**Problem requirements**
Each line of the data below containing "agent" needs to be listed.

=-=-=-=-=

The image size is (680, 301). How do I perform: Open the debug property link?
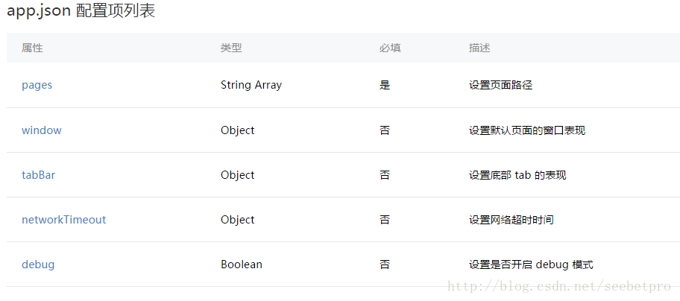coord(38,264)
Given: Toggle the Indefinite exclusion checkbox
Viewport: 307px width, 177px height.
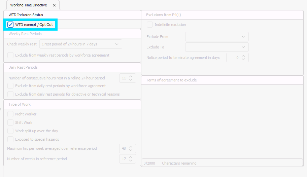Looking at the screenshot, I should (x=150, y=25).
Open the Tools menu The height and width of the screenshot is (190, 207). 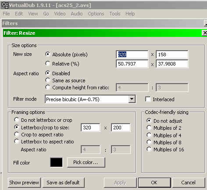114,14
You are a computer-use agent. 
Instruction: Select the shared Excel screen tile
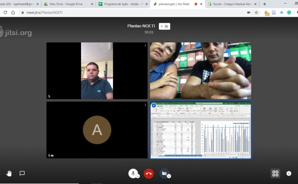click(x=200, y=130)
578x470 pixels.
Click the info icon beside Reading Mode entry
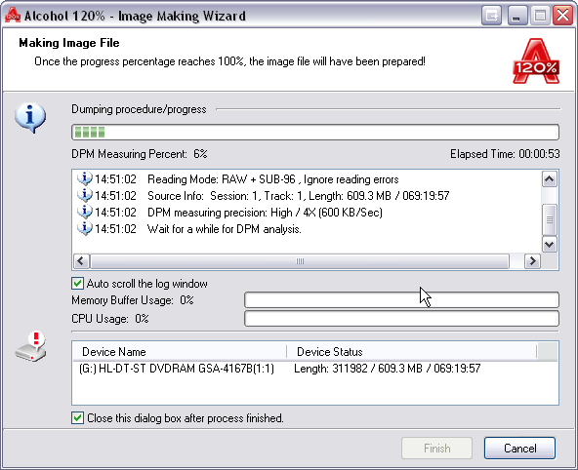coord(84,178)
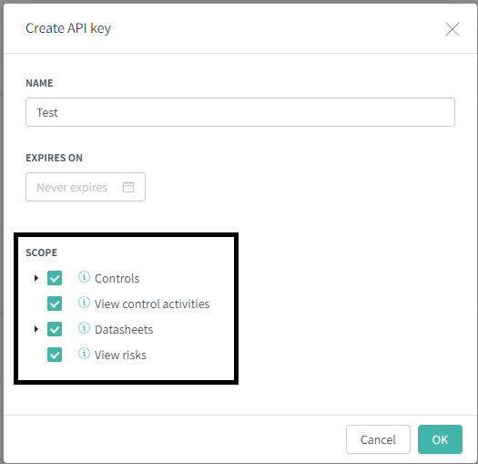Expand the Datasheets tree node arrow
Image resolution: width=478 pixels, height=464 pixels.
tap(36, 329)
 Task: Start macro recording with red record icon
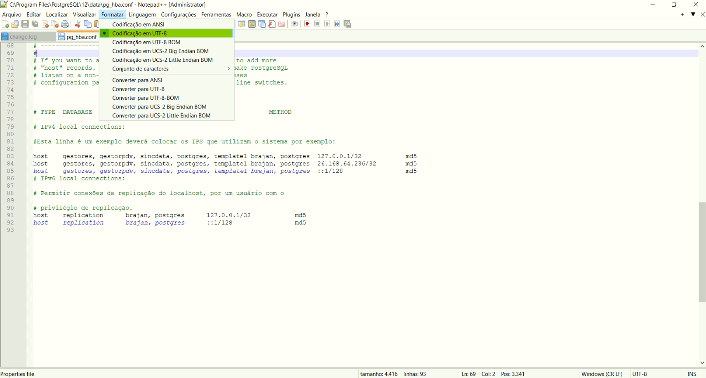coord(307,24)
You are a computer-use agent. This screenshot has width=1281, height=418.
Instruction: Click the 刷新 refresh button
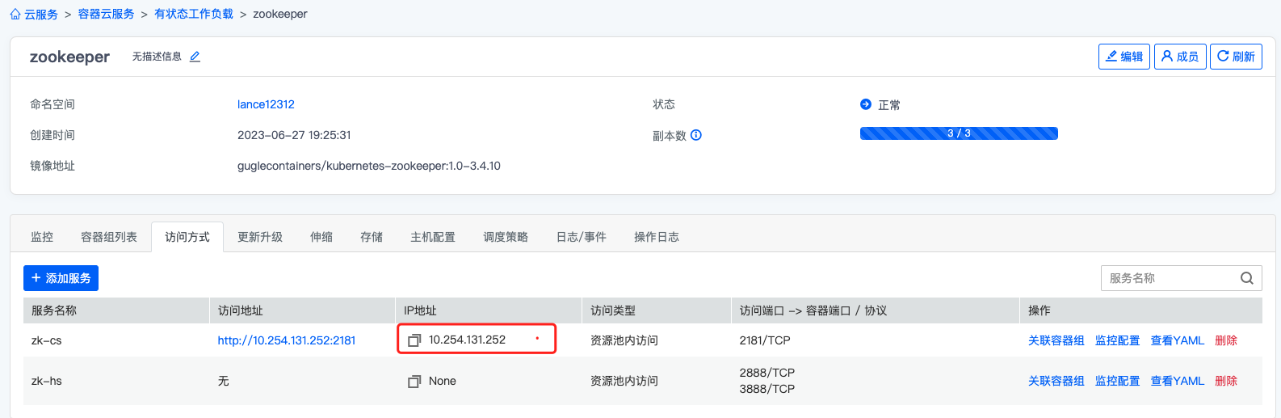point(1236,57)
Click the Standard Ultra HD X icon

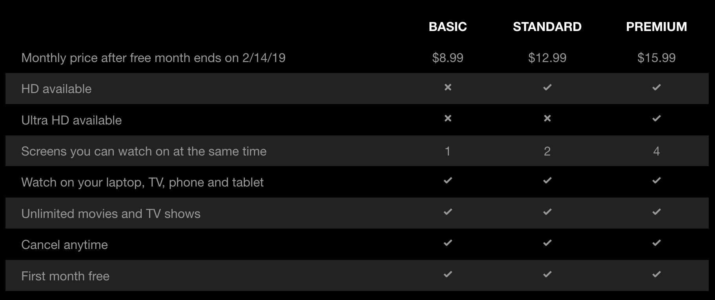coord(547,118)
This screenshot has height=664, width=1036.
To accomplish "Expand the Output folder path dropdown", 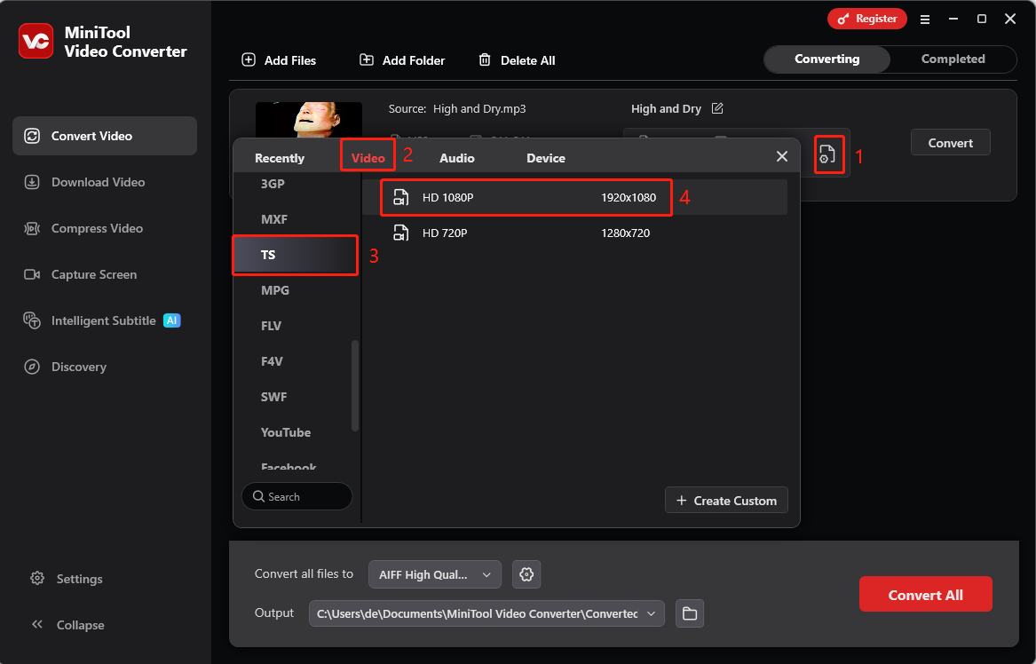I will [x=651, y=613].
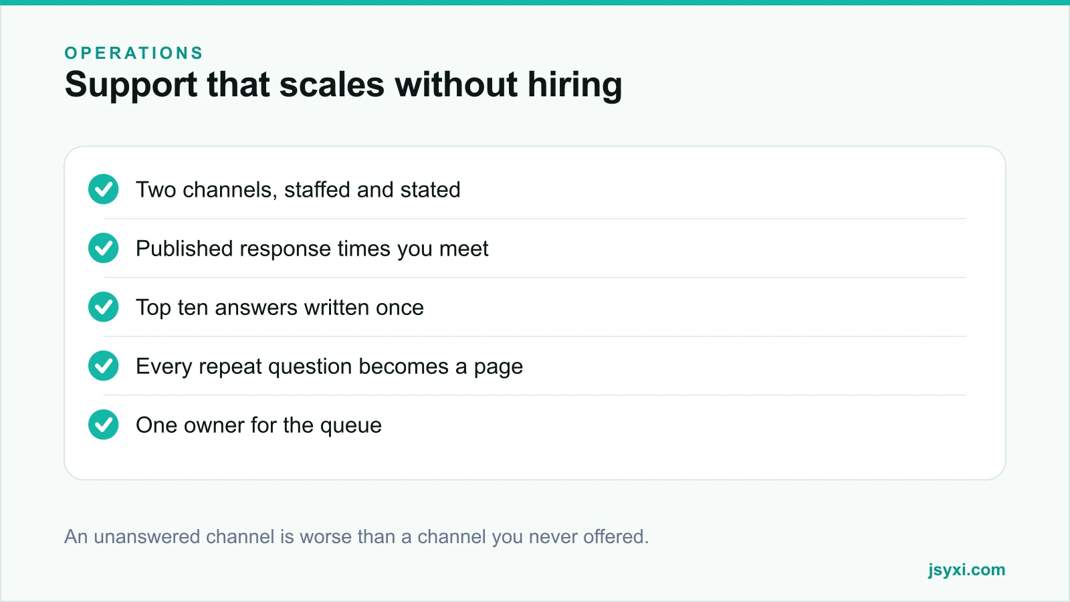Select the OPERATIONS section label
Image resolution: width=1070 pixels, height=602 pixels.
(134, 53)
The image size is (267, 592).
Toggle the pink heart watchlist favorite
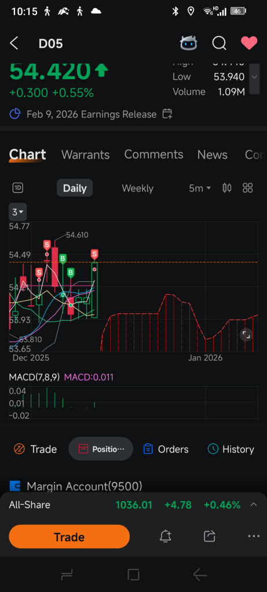click(249, 43)
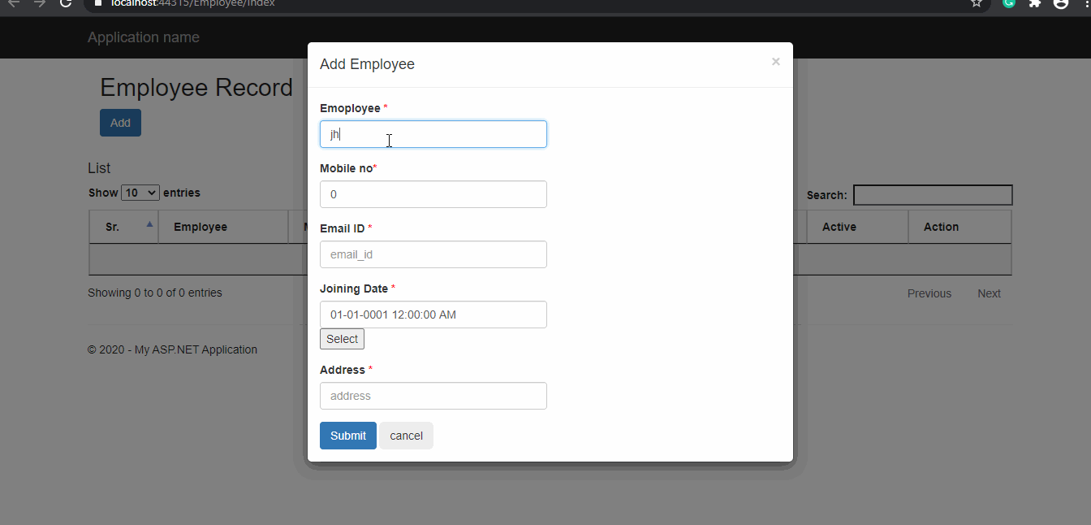Sort the table by the Employee column
Viewport: 1091px width, 525px height.
pos(200,226)
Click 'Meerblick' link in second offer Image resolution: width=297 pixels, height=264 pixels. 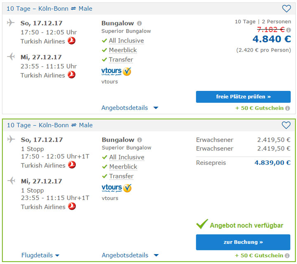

=-=-=-=-=

**Expected output**
You are a computer-use agent. 
You are a computer-use agent. This screenshot has width=1281, height=418.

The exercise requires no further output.